Data taken from a collection

%%

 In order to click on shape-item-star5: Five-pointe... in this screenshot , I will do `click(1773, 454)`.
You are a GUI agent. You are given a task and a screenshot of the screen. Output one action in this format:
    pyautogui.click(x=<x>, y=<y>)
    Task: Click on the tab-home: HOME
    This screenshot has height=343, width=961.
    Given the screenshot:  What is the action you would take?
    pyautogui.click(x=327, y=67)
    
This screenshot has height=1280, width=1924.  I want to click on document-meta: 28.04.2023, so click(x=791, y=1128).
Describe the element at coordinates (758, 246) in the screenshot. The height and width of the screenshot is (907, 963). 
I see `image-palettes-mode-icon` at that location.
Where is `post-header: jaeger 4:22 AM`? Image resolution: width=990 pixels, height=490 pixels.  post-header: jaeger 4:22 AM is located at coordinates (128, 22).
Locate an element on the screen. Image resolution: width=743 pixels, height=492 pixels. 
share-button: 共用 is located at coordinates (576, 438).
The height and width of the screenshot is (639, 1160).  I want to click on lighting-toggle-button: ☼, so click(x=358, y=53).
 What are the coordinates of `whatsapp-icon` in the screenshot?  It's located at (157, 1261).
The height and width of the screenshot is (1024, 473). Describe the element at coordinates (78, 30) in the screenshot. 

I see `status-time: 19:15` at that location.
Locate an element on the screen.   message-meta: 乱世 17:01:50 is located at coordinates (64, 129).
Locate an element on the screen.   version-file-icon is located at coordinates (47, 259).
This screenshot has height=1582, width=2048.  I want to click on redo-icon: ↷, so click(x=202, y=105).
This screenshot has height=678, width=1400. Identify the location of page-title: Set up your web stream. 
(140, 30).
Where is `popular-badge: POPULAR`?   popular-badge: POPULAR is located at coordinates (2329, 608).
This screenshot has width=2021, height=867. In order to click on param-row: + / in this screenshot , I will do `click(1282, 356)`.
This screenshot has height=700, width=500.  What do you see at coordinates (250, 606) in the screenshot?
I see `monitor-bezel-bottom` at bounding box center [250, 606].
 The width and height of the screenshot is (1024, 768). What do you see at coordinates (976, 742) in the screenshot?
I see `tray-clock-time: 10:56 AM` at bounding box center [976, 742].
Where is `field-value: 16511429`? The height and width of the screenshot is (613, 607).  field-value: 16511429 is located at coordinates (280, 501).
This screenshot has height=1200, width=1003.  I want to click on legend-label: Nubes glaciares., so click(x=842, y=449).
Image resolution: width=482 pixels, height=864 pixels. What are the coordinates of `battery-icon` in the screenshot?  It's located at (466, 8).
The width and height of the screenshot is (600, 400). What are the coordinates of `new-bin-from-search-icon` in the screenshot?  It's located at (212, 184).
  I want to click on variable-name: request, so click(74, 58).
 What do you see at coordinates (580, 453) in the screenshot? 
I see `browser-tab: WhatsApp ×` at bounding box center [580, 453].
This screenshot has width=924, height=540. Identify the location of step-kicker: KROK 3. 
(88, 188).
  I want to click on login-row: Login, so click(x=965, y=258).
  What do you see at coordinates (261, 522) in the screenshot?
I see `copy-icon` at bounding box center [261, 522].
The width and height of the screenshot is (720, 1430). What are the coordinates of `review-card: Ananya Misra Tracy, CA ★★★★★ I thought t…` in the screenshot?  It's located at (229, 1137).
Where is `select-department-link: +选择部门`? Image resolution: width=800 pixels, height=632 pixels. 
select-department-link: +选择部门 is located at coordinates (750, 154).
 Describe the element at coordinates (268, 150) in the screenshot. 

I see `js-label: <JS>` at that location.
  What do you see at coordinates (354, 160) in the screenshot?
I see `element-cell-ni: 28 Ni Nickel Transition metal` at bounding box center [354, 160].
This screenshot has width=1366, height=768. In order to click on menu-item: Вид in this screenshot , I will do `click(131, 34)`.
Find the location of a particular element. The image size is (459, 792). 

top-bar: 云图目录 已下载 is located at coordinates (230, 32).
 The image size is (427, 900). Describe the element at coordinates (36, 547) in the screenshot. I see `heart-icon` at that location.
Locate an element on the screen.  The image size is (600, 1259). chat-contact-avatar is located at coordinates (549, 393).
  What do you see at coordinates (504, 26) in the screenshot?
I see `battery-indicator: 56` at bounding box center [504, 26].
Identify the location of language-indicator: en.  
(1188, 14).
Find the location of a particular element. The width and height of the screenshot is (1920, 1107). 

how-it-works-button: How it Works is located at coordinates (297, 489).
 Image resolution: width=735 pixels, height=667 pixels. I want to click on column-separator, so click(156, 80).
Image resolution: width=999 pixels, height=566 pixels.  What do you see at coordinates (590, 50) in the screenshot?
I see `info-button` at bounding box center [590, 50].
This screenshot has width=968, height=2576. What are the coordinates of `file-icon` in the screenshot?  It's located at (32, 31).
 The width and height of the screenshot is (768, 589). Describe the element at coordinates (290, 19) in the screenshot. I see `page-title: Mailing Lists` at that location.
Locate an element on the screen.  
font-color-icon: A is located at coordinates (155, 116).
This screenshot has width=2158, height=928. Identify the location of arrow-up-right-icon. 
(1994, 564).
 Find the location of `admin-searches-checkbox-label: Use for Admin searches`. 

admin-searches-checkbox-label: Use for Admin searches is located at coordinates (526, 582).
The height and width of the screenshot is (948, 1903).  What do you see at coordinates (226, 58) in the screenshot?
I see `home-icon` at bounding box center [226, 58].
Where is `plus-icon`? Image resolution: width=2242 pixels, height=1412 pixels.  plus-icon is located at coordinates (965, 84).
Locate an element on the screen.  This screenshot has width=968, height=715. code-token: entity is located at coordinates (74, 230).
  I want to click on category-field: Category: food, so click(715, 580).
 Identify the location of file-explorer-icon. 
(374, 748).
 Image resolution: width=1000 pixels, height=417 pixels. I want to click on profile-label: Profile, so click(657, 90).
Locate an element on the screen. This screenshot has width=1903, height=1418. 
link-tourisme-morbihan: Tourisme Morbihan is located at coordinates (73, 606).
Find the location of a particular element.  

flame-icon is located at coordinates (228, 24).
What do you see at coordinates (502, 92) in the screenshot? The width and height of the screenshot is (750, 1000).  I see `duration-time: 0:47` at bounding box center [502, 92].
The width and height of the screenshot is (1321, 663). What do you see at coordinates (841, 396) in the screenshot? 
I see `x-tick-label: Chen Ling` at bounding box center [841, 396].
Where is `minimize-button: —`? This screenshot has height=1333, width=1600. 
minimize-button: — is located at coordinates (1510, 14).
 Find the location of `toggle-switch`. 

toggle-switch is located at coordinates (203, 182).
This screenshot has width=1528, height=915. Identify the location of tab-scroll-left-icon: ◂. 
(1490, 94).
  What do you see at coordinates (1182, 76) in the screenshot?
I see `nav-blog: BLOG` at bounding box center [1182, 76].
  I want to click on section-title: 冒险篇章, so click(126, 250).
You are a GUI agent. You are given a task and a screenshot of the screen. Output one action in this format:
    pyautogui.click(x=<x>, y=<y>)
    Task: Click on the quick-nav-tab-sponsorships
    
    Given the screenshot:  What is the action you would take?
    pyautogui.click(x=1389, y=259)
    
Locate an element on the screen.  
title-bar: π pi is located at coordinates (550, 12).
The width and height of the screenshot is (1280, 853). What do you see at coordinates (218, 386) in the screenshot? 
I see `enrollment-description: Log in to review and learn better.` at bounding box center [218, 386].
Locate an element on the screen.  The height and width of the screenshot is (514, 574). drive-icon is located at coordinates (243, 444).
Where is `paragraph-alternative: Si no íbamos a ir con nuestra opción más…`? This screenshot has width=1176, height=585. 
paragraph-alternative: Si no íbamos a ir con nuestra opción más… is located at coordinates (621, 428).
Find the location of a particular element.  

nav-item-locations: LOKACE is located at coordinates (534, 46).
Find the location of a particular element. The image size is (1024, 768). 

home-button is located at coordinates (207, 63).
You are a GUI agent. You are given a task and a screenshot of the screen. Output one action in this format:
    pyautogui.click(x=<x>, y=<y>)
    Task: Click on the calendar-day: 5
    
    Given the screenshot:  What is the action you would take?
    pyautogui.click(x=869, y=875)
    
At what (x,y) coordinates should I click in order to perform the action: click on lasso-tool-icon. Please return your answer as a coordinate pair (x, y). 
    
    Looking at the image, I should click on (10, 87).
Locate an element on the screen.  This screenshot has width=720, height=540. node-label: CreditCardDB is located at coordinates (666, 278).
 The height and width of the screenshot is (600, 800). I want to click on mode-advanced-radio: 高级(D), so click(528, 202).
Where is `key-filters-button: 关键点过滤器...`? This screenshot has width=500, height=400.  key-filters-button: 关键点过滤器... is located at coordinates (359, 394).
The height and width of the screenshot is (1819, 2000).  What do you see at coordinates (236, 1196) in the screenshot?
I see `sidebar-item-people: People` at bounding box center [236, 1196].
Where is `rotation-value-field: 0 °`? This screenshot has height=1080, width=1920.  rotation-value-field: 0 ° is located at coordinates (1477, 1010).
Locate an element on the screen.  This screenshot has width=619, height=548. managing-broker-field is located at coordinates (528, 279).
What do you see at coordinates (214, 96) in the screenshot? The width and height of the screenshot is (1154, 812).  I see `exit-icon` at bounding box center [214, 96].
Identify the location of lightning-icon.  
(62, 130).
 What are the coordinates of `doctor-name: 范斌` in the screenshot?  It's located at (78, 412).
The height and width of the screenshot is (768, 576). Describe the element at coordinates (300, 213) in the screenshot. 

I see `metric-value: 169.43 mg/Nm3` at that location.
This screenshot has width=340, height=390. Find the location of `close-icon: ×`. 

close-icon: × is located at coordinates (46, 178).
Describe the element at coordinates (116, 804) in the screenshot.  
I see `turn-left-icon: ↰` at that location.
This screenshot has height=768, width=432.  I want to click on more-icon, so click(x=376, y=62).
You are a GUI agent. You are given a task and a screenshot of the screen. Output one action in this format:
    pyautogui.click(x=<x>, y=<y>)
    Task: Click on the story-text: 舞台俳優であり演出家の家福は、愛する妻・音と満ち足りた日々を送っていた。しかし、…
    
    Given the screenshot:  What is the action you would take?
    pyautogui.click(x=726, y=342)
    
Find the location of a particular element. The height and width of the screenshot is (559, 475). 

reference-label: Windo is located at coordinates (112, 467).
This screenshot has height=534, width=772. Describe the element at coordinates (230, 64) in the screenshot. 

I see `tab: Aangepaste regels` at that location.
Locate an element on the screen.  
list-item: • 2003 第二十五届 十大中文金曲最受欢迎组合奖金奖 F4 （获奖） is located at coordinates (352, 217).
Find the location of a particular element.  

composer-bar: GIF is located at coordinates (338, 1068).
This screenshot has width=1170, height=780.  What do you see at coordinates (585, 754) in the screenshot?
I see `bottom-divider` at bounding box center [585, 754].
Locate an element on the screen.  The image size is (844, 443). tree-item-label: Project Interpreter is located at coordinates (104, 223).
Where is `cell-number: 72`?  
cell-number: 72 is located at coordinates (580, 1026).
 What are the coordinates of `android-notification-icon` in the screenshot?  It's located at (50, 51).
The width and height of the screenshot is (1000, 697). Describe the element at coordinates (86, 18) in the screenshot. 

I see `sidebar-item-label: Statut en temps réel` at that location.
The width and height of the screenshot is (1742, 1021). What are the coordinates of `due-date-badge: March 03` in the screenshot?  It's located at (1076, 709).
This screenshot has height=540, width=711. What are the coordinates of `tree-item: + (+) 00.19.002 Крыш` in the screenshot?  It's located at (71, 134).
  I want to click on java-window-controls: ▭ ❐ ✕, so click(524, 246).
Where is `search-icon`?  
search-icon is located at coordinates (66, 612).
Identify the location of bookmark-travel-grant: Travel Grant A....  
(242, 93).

%%

**Instructions for the task:** Recast the lines from the very first one through the line containing "share-button: 共用 is", that line included, as a numbered list, leaving out any blank lines.

**Written response:**
1.  In order to click on shape-item-star5: Five-pointe... in this screenshot , I will do `click(1773, 454)`.
2. You are a GUI agent. You are given a task and a screenshot of the screen. Output one action in this format:
3.     pyautogui.click(x=<x>, y=<y>)
4.     Task: Click on the tab-home: HOME
5.     This screenshot has height=343, width=961.
6.     Given the screenshot:  What is the action you would take?
7.     pyautogui.click(x=327, y=67)
8. This screenshot has height=1280, width=1924.  I want to click on document-meta: 28.04.2023, so click(x=791, y=1128).
9. Describe the element at coordinates (758, 246) in the screenshot. The height and width of the screenshot is (907, 963). 
10. I see `image-palettes-mode-icon` at that location.
11. Where is `post-header: jaeger 4:22 AM`? Image resolution: width=990 pixels, height=490 pixels.  post-header: jaeger 4:22 AM is located at coordinates (128, 22).
12. Locate an element on the screen. Image resolution: width=743 pixels, height=492 pixels. 
13. share-button: 共用 is located at coordinates (576, 438).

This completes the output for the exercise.